BSP Governor Amando M. Tetangco Jr. welcomed the Fed’s decision to cut its asset purchases by $10 billion to $75 billion starting January, describing the present state of the US economy as a “return to normalcy.”
“This means the US economy is growing with some traction setting in, which in turn is positive for trade in emerging markets,” Tetangco said on Thursday.
“The Philippine fundamentals remain solid and policy settings continue to be appropriate.

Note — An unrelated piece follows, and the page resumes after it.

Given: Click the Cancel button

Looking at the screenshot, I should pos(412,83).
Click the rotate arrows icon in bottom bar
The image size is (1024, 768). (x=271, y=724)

The BSP is watching developments if there is any need to fine-tune policy,” he explained.
The US Federal Reserve defied expectations this week when it announced a reduction in its unprecedented bond-buying program amid signs of a more solid recovery of the world’s largest economy.

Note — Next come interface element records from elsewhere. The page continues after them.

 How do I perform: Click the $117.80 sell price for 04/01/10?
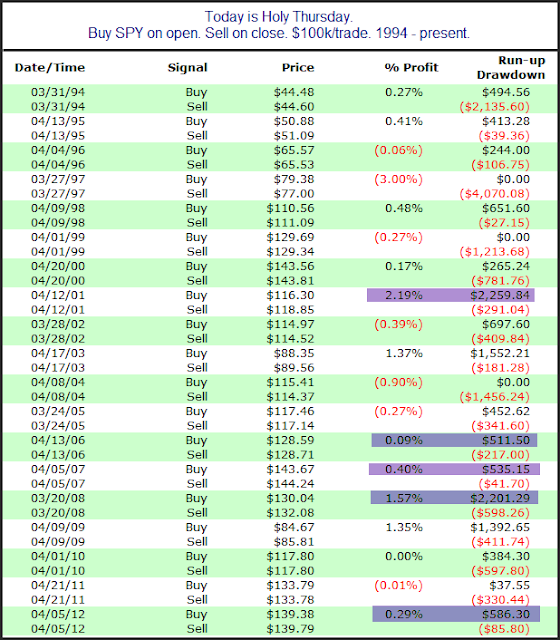(x=290, y=571)
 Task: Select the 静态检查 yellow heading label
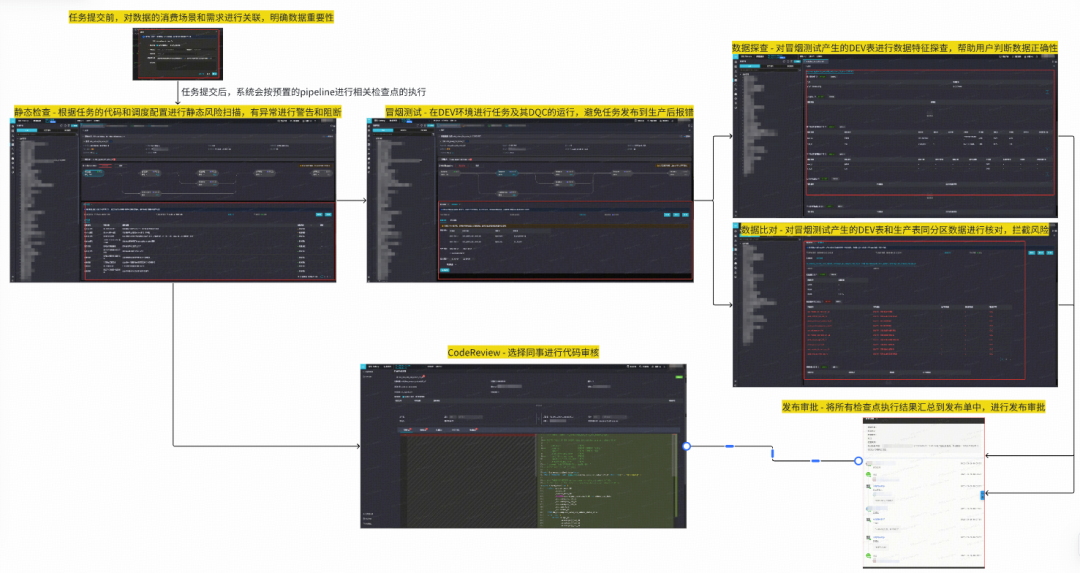pos(178,111)
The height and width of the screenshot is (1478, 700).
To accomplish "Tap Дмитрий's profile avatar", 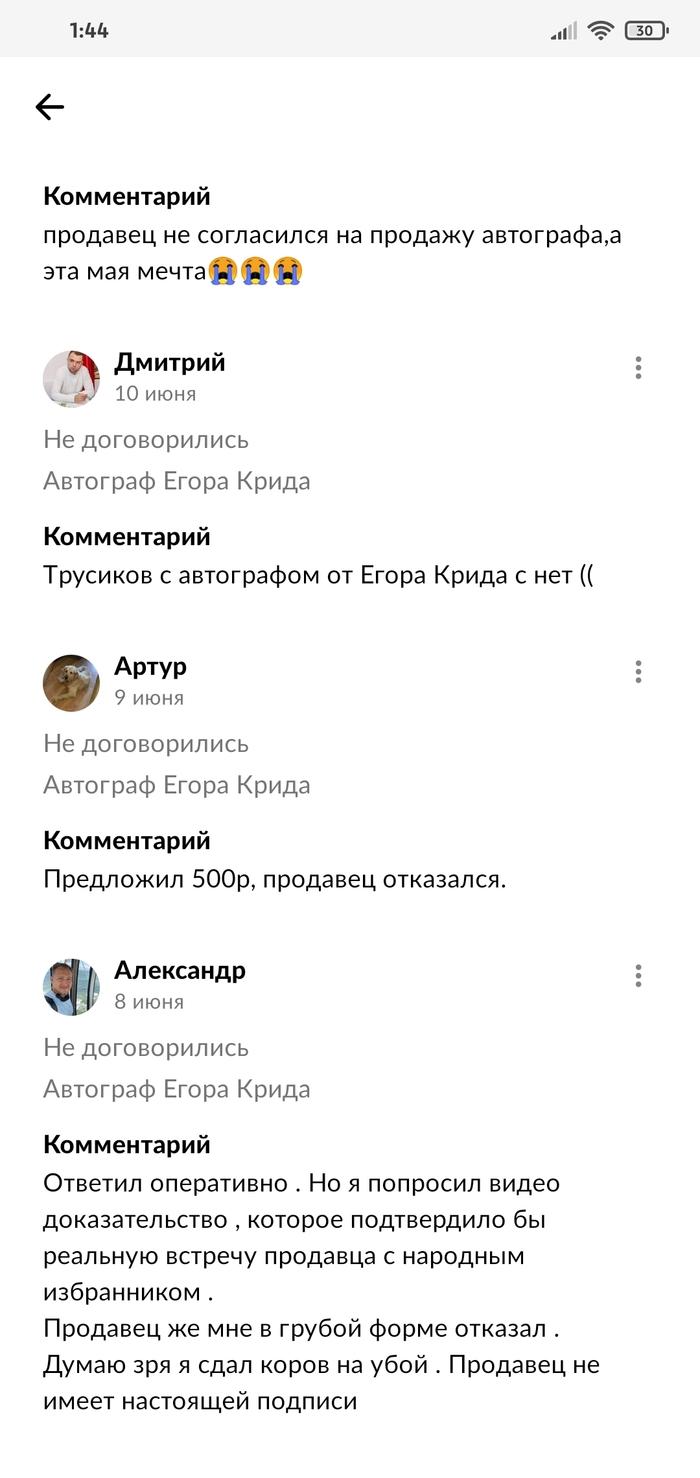I will tap(71, 379).
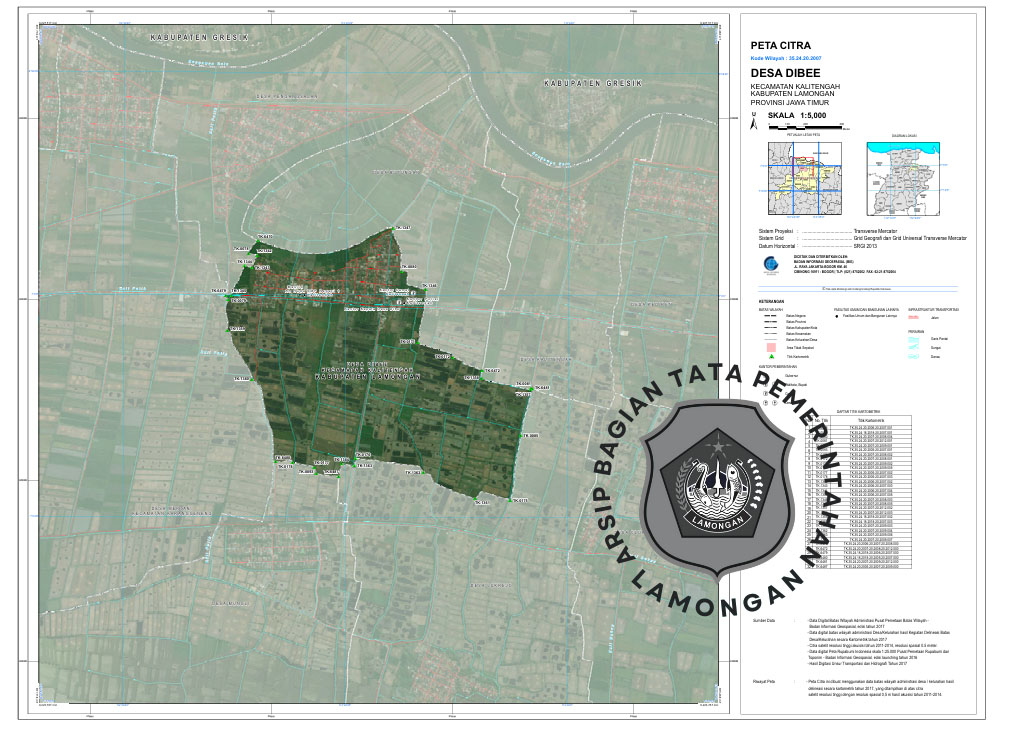Image resolution: width=1009 pixels, height=734 pixels.
Task: Click the Garis Pantai legend symbol
Action: [x=913, y=340]
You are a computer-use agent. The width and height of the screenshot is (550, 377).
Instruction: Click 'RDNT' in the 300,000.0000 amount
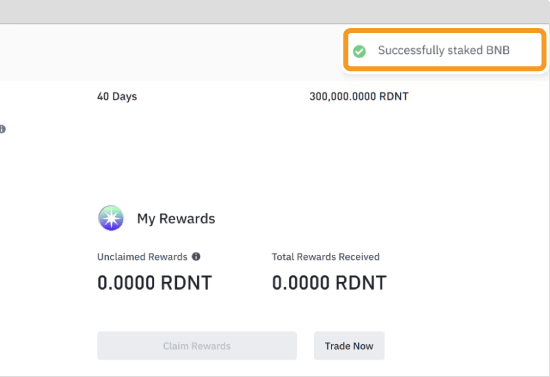(x=393, y=96)
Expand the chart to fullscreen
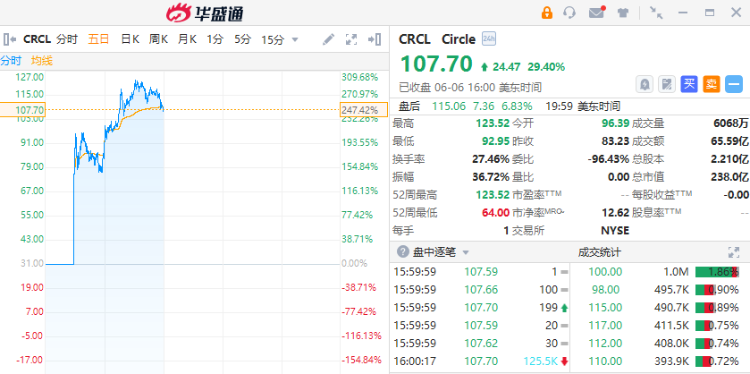 coord(352,39)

“The improvement in economic activity and labor market conditions over that period [is] consistent with growing underlying strength in the broader economy,” the Fed’s policymaking body, the Federal Open Market Committee (FOMC), said on Thursday Manila time.
The FOMC said it would slow down its monthly purchases of asset-backed securities and US treasuries by $10 billion to $75 billion. The tapering of this form of monetary stimulus, otherwise known as quantitative easing (QE) program, aims to let the US economy stand on its own two feet.
The US economy grew at a faster-than-expected 3.6 percent in the third quarter of this year. Unemployment also fell to 7 percent, the lowest since 2008.
“It was unexpected, but the source of volatility in the market was really the taper. Now that it’s happened, there’s less to worry about,” BDO chief market strategist Jonathan Ravelas told the Inquirer.
What market players in the Philippines should watch, Ravelas said, would be the US economic recovery, whether it would continue to speed up. Should the US recovery gain speed, the Fed could start scaling back its monetary stimulus by an even faster rate.
Tetangco meanwhile said a stronger US economy would lead to higher demand for products manufactured in Southeast Asian countries like the Philippines.
The BSP earlier this week said emerging market currencies like the peso, which have appreciated this year due to the abundance of dollars in the foreign exchange markets, could also weaken as the Fed tapers its QE.
A depreciating currency will increase the peso value of remittances sent home by overseas Filipino workers, supporting domestic spending in the country. It also makes the country’s exports cheaper.
But according to the Economic and Social Commission for Asia and the Pacific (Escap), the Philippines is likely to be one of the hardest hit countries by the Fed’s decision to reduce its stimulus program.
Escap, a unit of the United Nations, said the tapering could chop off as much as 1.3 percentage points from the economic growth rate of the Philippines, Russia, Malaysia and Thailand.
The easing of the US stimulus program is expected to trigger the withdrawal of portfolio funds from emerging markets. The hardest hit countries are the ones whose capital markets are governed by liberal regulatory policies, relying substantially from US portfolio investments.
In its year-end report released Thursday, Escap said developing countries in Asia and the Pacific could post an average growth of 5.6 percent in 2014 from the projected 5.2 percent this year.
The Philippines alone is projected to grow by 6.7 percent, slightly slower from the estimated 7 percent for the year.